Couci-couça pour Kinkaid

C’est une entrée en matière correcte pour Keith Kinkaid, sans plus. Entendons-nous : il ne peut pas accomplir de miracles quand un tireur d’élite comme Jack Eichel a tout son temps pour dégainer, ou quand Jeff Skinner déborde la défense pour se retrouver seul. Par contre, Kinkaid s’en voulait pour le deuxième but d’Eichel, passé entre ses jambes. Il a aussi été sauvé par un poteau, et Skinner l’a aidé en tirant sur lui après un beau jeu d’Eichel sur une mise en jeu. C’est sans compter la maîtrise des retours, pas toujours au point non plus. « J’ai été chanceux, les rondelles me frappaient. C’était mon premier match depuis quelque temps. Mais je dois être meilleur », a dit le nouvel auxiliaire de Carey Price. À sa défense, Kinkaid a réalisé un arrêt brillant aux dépens de Skinner en toute fin de match pour préserver l’égalité et permettre au Canadien de quitter Buffalo avec un point.

Une trouvaille au 7e tour

Le Canadien semble avoir réalisé un bon coup en choisissant Jake Evans à la toute fin du repêchage de 2014, mais les Sabres ne sont pas en reste.
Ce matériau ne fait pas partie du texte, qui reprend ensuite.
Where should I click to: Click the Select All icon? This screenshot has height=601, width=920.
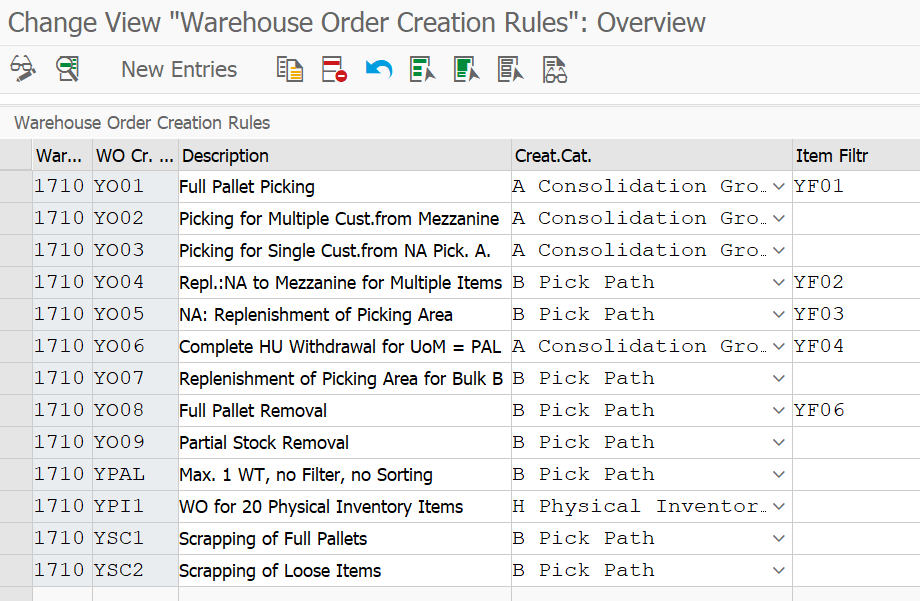pyautogui.click(x=422, y=69)
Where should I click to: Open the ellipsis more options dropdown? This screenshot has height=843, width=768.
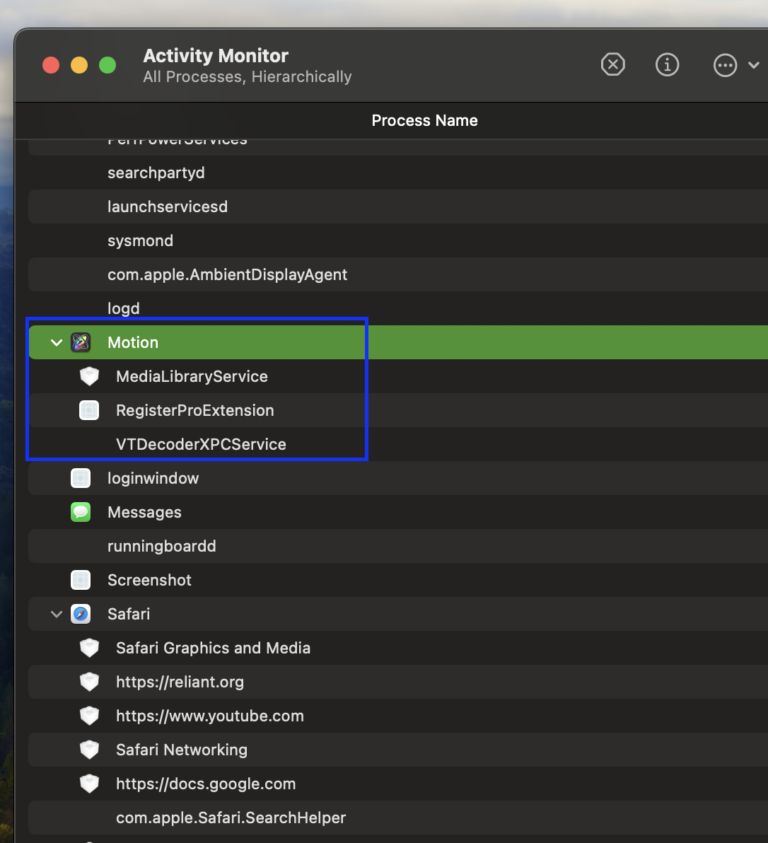point(736,65)
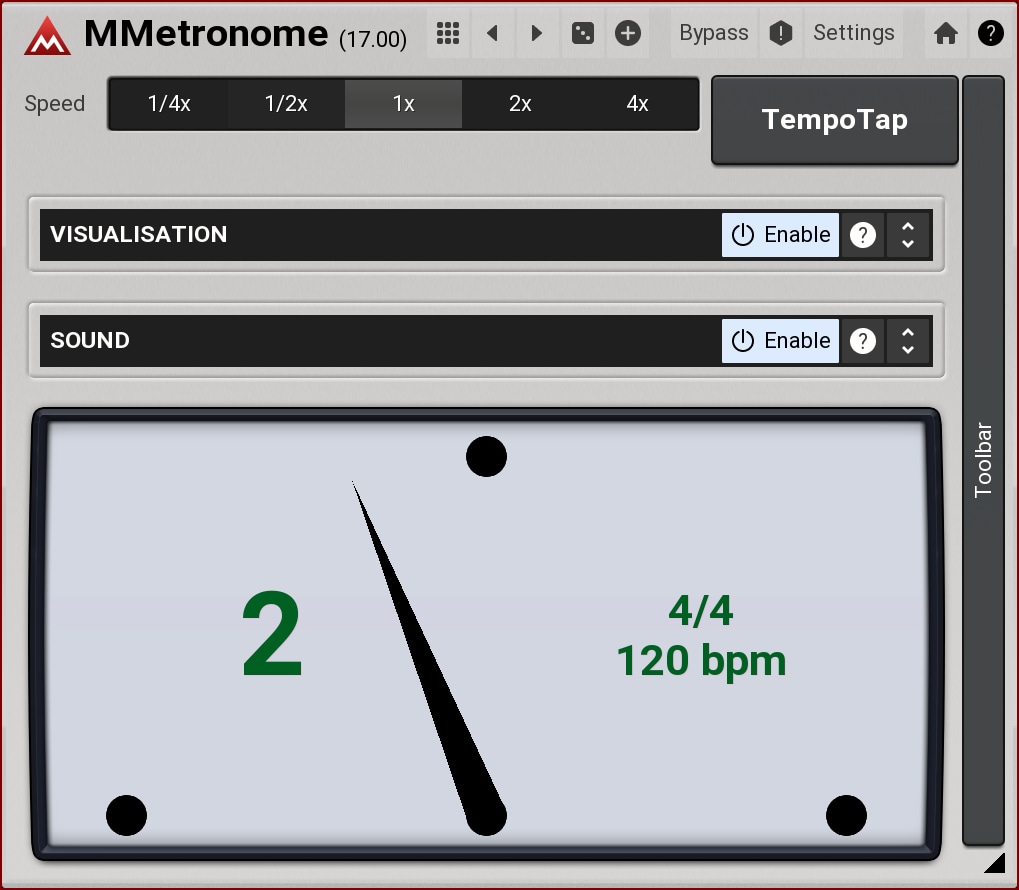Select the 1/4x speed option
The image size is (1019, 890).
[x=169, y=104]
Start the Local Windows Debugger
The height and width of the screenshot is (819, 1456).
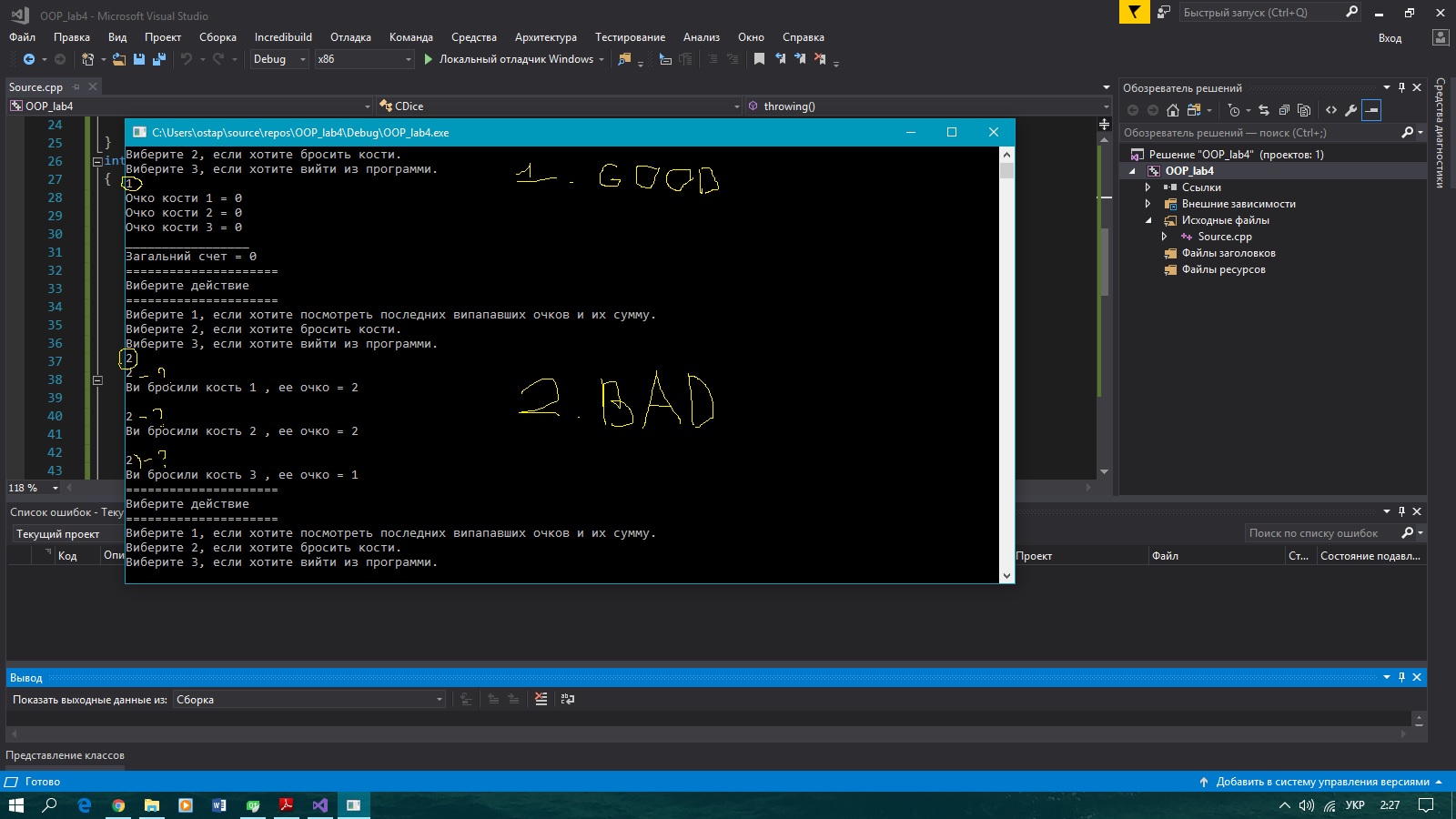pyautogui.click(x=509, y=59)
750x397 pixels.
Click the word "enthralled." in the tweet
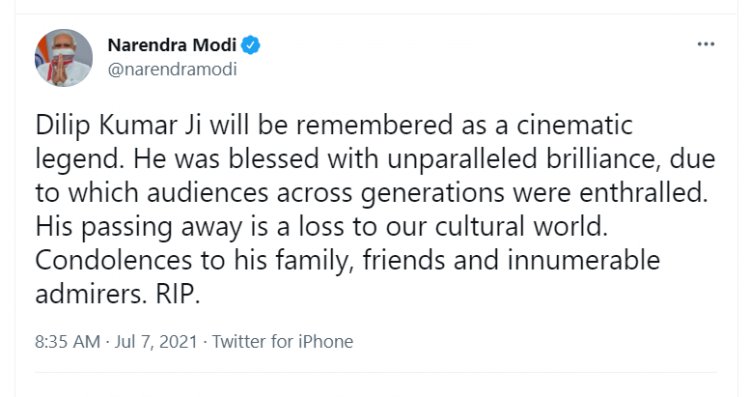pos(643,193)
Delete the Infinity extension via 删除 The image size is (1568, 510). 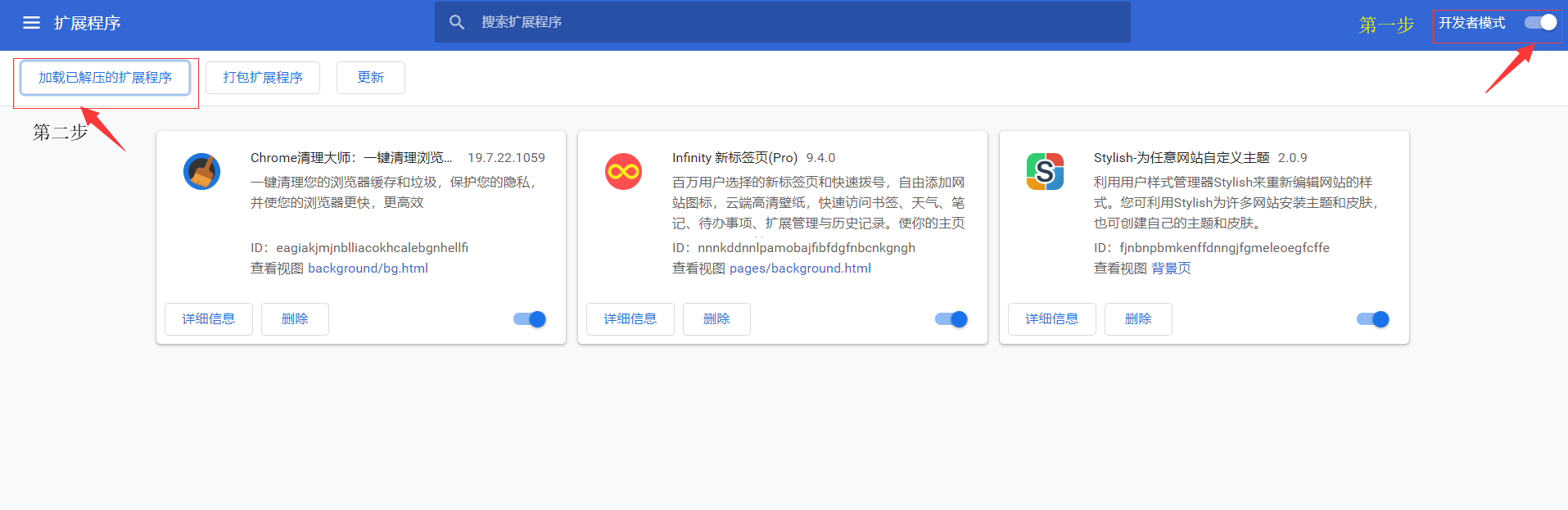coord(716,319)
Leur choix de 7e tour cette année-là : Victor Olofsson, qui a marqué hier son quatrième but en quatre matchs cette saison. Le Suédois est en train de confirmer ce qu’il avait montré l’an passé pendant sa courte audition en fin de saison. Juste avant de déjouer Kinkaid, il avait tiré directement sur le poteau. Bref, son tir fait partie des facteurs qui expliquent son succès. Un autre facteur ? Des minutes de qualité, que ce soit en avantage numérique ou à forces égales avec un certain Jack Eichel comme centre.

Revoici Reilly et Folin

Le retrait de la formation de Cale Fleury était à prévoir, le jeune défenseur ayant été limité à 10 minutes de jeu dans la victoire de samedi à Toronto. Celui de Brett Kulak était moins prévisible. Après tout, voici un défenseur qui a signé un contrat de trois ans avec le Canadien le printemps dernier, ce qui semblait cimenter son statut de joueur établi. Claude Julien leur a préféré Mike Reilly et Christian Folin, qui disputaient donc leur premier match de la saison. Les deux défenseurs s’en sont tirés sans trop d’égratignures, souvent confrontés au troisième trio des Sabres. On a relevé quelques présences plus difficiles en deuxième période, mais on parle de défenseurs de profondeur et dont le dernier match remontait à près de deux semaines. Reilly y a aussi été d’un jeu crucial à la ligne bleue offensive pour préparer le but égalisateur de Ben Chiarot.